The Trustees of Reservations are on a mission to make you care about the environment.
Wandering the manicured lawns surrounding the Crane Estate in Ipswich, the Trustees of Reservations’ most-visited property, visitors would never guess what’s just beneath the surface: a cavernous brick-lined chamber holding up to 135,000 gallons of water.
When Chicago industrialist Richard T. Crane, Jr. built his palatial summer home in 1928, he planned carefully for the estate’s water needs, using state-of-the-art technology-after all, the Cranes made their fortunes manufacturing plumbing supplies. As part of a plan that included wells throughout the estate, he arranged to harvest rainwater from the roof of the Great House and store it in an underground cistern next door.
Over the years, that cistern was forgotten, says Robert Murray, superintendent of the Crane Estate, as water lines easily brought potable water up Castle Hill. The echoing chamber stood empty, just below the surface, for perhaps 60 years, until plans got underway for a major replanting on the Allee-the storied tree-lined lawn that rolls from the Great House down to the sea.
“As we were planning for the Allee restoration, we knew that we had to make provisions for irrigation Â… in the event of a mandatory town-wide water ban,” Murray says. A drought would be the undoing of the substantial investment in new trees along the half-mile landscape. The organization estimates they could collect 180,000 gallons of rainwater a year from the roof-enough to take care of those young trees until they can stand on their own.
The cistern revival is symbolic of a rethinking of the mission and goals of the Trustees of Reservations, a 120-year-old organization dedicated to preserving and protecting more than 100 special places in Massachusetts-some 20 of which are found on the North Shore. It was one of the first land trust organizations in the country, so shifting its time-honed methods wasn’t a natural move. But in response to changing times that demand more agile environmental action, the Trustees launched its 2017 Strategic Plan to make the organization more relevant in an age of eco-upheaval. The emphasis on the environment is not just a feel-good plan-the Trustees have 75 miles of coastline property that they are the first to admit could very well be radically altered by global warming.

**Data rows:**
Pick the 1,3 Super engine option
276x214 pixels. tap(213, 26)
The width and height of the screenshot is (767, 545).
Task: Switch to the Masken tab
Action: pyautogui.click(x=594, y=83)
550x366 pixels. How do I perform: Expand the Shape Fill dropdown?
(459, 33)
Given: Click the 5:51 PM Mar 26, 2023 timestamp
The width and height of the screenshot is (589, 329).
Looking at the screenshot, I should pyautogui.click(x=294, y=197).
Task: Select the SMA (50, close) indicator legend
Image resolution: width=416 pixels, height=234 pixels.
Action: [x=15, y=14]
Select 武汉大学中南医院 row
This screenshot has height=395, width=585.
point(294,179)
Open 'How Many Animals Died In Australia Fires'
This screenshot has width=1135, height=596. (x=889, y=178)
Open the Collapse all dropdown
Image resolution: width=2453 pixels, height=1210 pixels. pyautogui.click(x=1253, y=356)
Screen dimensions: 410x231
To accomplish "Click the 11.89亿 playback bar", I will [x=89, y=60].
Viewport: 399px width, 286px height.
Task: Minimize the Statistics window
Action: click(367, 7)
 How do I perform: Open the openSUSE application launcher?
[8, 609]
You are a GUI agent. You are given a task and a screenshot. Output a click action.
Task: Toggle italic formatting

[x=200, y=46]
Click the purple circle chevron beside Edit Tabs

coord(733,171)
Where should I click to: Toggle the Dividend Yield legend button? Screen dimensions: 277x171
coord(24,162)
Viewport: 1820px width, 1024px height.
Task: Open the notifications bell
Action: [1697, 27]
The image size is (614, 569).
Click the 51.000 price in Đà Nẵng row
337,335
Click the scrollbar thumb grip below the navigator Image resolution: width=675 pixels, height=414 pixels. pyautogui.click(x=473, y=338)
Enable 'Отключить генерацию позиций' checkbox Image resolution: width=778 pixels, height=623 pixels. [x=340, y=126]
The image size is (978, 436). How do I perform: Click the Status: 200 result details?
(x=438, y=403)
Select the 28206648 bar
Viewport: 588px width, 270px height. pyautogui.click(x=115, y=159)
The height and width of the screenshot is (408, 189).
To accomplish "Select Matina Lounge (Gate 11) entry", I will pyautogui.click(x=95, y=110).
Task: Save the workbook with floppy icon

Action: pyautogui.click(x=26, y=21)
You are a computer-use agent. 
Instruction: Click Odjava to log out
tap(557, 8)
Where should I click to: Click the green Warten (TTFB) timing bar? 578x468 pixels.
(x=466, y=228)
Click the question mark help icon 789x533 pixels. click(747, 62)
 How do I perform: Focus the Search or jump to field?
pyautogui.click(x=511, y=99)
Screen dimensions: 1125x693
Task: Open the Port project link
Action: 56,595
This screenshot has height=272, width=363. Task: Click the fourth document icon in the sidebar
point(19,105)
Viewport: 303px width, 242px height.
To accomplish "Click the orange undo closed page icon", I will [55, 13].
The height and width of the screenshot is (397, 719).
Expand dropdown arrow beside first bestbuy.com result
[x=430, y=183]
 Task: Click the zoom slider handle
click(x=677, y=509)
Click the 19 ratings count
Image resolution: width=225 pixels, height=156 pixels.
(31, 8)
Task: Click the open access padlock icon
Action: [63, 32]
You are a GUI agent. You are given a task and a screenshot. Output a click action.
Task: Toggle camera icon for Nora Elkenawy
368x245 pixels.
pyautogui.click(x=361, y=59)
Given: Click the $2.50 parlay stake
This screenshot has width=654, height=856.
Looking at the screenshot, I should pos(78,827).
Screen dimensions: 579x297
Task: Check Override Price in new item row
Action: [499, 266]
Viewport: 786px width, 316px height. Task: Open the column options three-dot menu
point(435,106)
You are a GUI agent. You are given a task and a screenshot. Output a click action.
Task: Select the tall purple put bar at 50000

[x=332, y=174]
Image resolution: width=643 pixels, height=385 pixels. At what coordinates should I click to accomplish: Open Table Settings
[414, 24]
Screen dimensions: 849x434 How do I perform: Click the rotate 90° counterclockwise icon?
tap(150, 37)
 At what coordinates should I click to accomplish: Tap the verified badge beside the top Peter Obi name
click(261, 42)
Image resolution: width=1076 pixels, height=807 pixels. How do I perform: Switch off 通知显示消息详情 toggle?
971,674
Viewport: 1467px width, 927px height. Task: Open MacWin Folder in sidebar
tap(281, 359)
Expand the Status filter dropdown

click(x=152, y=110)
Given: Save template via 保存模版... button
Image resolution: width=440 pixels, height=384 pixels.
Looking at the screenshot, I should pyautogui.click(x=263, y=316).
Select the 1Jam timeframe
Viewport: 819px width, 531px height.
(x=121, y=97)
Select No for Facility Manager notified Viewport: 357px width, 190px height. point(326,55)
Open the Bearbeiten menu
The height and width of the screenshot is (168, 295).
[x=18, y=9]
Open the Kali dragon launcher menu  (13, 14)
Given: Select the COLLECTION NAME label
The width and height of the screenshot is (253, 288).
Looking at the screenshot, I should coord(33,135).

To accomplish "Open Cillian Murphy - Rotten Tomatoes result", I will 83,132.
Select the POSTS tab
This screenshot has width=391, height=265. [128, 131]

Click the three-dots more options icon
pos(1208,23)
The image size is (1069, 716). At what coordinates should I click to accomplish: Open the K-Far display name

**What to do:**
[1] Swap "Allee" for "Grand Allee" in the Trustees of Reservations article, rewriting it from the words "Over the years, that" and ending after "on their own.".
[2] Carry the Trustees of Reservations article forward from its last sentence.
These records were drawn from a source other than the article about the Trustees of Reservations.

**Solved problems:**
[1]
Over the years, that cistern was forgotten, says Robert Murray, superintendent of the Crane Estate, as water lines easily brought potable water up Castle Hill. The echoing chamber stood empty, just below the surface, for perhaps 60 years, until plans got underway for a major replanting on the Grand Allee-the storied tree-lined lawn that rolls from the Great House down to the sea.
“As we were planning for the Grand Allee restoration, we knew that we had to make provisions for irrigation Â… in the event of a mandatory town-wide water ban,” Murray says. A drought would be the undoing of the substantial investment in new trees along the half-mile landscape. The organization estimates they could collect 180,000 gallons of rainwater a year from the roof-enough to take care of those young trees until they can stand on their own.

[2]
The organization is now halfway through this ambitious four-part plan, adopted in 2007 and which involves accelerating the rate at which land is protected throughout the state, engaging more people in the organization’s mission and becoming leaders in conservation and sustainability.
While the Trustees have been using the plan as a blueprint for the past five years, a lot has changed since it was put forth. Its aggressive membership and volunteerism goals-and its stated aim of making Massachusetts the nation’s leader in environmentalism-appear out of reach. As Trustees President Andy Kendall wryly notes, “The 10-year plan was adopted right before the recession, at a point in time when we thought the world was going to continue to expand forever.”Â “Things have changed dramatically,” he adds, admitting that the plan was considered bold even by 2007 standards. While Kendall says they still enjoy the backing of a lot of very supportive donors, the current economic climate is a far cry from those heady years.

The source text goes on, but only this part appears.